◆ **Exercise objective**
An exact transcript of all the records is required, with nothing left out.

◆ **Recorded data**
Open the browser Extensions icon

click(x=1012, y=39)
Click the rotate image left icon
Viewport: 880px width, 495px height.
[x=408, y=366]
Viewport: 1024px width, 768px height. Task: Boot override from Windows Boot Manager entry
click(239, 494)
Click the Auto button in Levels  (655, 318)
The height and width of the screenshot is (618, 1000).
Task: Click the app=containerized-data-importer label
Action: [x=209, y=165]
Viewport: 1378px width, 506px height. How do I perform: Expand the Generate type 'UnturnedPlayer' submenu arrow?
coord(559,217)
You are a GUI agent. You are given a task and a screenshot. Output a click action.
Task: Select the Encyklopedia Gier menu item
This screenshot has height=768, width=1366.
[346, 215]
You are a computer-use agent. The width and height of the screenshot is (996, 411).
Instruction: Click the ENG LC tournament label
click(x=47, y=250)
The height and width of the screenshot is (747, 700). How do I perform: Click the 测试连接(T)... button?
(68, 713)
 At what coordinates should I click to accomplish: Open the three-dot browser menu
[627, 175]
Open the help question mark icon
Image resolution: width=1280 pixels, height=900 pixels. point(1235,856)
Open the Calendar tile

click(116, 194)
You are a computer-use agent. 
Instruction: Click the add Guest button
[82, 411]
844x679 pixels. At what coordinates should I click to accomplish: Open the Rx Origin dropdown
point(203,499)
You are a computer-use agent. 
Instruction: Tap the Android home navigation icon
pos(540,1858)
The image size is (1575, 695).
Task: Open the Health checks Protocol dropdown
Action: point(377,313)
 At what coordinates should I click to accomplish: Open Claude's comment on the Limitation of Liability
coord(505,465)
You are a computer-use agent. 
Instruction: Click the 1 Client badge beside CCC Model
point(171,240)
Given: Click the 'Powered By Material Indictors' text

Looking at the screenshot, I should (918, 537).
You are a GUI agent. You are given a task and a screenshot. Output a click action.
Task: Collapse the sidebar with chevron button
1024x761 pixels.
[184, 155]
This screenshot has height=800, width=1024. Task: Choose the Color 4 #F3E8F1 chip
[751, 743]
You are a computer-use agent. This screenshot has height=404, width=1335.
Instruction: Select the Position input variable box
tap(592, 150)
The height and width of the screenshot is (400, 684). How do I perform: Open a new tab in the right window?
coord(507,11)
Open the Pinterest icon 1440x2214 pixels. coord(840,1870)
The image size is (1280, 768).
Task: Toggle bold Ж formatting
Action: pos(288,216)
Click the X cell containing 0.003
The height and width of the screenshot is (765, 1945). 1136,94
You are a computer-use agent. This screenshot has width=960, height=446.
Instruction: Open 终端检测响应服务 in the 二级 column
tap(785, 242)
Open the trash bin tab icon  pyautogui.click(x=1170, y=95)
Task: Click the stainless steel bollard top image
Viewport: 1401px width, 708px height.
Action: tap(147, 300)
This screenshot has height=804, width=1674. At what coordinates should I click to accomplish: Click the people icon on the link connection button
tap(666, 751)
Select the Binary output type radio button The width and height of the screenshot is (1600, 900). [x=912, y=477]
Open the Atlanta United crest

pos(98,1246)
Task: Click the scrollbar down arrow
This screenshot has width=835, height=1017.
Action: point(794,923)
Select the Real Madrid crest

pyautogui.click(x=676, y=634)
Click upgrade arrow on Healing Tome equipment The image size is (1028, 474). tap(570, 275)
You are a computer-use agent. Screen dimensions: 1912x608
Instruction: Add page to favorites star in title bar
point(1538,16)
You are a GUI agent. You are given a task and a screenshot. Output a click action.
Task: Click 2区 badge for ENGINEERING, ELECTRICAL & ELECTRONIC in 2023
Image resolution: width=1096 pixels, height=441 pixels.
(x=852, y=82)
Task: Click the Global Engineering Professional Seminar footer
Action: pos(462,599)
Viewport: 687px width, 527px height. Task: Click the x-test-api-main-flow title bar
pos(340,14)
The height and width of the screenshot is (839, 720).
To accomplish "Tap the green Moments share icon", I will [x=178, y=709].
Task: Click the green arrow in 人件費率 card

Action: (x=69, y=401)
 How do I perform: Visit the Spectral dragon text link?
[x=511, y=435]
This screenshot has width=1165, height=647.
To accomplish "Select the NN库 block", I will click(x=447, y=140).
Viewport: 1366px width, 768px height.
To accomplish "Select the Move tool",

◆ **Solution**
Open the browser Extensions icon

click(x=1012, y=39)
Click the rotate image left icon
Viewport: 880px width, 495px height.
[x=408, y=366]
Viewport: 1024px width, 768px height. Task: Boot override from Windows Boot Manager entry
click(239, 494)
Click the Auto button in Levels  (655, 318)
The height and width of the screenshot is (618, 1000).
Task: Click the app=containerized-data-importer label
Action: [x=209, y=165]
Viewport: 1378px width, 506px height. How do I perform: Expand the Generate type 'UnturnedPlayer' submenu arrow?
coord(559,217)
You are a GUI agent. You are given a task and a screenshot. Output a click action.
Task: Select the Encyklopedia Gier menu item
This screenshot has height=768, width=1366.
[346, 215]
You are a computer-use agent. The width and height of the screenshot is (996, 411).
Instruction: Click the ENG LC tournament label
click(x=47, y=250)
The height and width of the screenshot is (747, 700). How do I perform: Click the 测试连接(T)... button?
(68, 713)
 At what coordinates should I click to accomplish: Open the three-dot browser menu
[627, 175]
Open the help question mark icon
Image resolution: width=1280 pixels, height=900 pixels. point(1235,856)
Open the Calendar tile

click(116, 194)
You are a computer-use agent. 
Instruction: Click the add Guest button
[82, 411]
844x679 pixels. At what coordinates should I click to accomplish: Open the Rx Origin dropdown
point(203,499)
You are a computer-use agent. 
Instruction: Tap the Android home navigation icon
pos(540,1858)
The image size is (1575, 695).
Task: Open the Health checks Protocol dropdown
Action: point(377,313)
 At what coordinates should I click to accomplish: Open Claude's comment on the Limitation of Liability
coord(505,465)
You are a computer-use agent. 
Instruction: Click the 1 Client badge beside CCC Model
point(171,240)
Given: Click the 'Powered By Material Indictors' text

Looking at the screenshot, I should (918, 537).
You are a GUI agent. You are given a task and a screenshot. Output a click action.
Task: Collapse the sidebar with chevron button
1024x761 pixels.
[184, 155]
This screenshot has height=800, width=1024. Task: Choose the Color 4 #F3E8F1 chip
[751, 743]
You are a computer-use agent. This screenshot has height=404, width=1335.
Instruction: Select the Position input variable box
tap(592, 150)
The height and width of the screenshot is (400, 684). How do I perform: Open a new tab in the right window?
coord(507,11)
Open the Pinterest icon 1440x2214 pixels. coord(840,1870)
The image size is (1280, 768).
Task: Toggle bold Ж formatting
Action: pos(288,216)
Click the X cell containing 0.003
The height and width of the screenshot is (765, 1945). 1136,94
You are a computer-use agent. This screenshot has width=960, height=446.
Instruction: Open 终端检测响应服务 in the 二级 column
tap(785, 242)
Open the trash bin tab icon  pyautogui.click(x=1170, y=95)
Task: Click the stainless steel bollard top image
Viewport: 1401px width, 708px height.
Action: tap(147, 300)
This screenshot has height=804, width=1674. At what coordinates should I click to accomplish: Click the people icon on the link connection button
tap(666, 751)
Select the Binary output type radio button The width and height of the screenshot is (1600, 900). [x=912, y=477]
Open the Atlanta United crest

pos(98,1246)
Task: Click the scrollbar down arrow
This screenshot has width=835, height=1017.
Action: point(794,923)
Select the Real Madrid crest

pyautogui.click(x=676, y=634)
Click upgrade arrow on Healing Tome equipment The image size is (1028, 474). tap(570, 275)
You are a computer-use agent. Screen dimensions: 1912x608
Instruction: Add page to favorites star in title bar
point(1538,16)
You are a GUI agent. You are given a task and a screenshot. Output a click action.
Task: Click 2区 badge for ENGINEERING, ELECTRICAL & ELECTRONIC in 2023
Image resolution: width=1096 pixels, height=441 pixels.
(x=852, y=82)
Task: Click the Global Engineering Professional Seminar footer
Action: pos(462,599)
Viewport: 687px width, 527px height. Task: Click the x-test-api-main-flow title bar
pos(340,14)
The height and width of the screenshot is (839, 720).
To accomplish "Tap the green Moments share icon", I will [x=178, y=709].
Task: Click the green arrow in 人件費率 card

Action: (x=69, y=401)
 How do I perform: Visit the Spectral dragon text link?
[x=511, y=435]
This screenshot has width=1165, height=647.
To accomplish "Select the NN库 block", I will click(x=447, y=140).
Viewport: 1366px width, 768px height.
To accomplish "Select the Move tool",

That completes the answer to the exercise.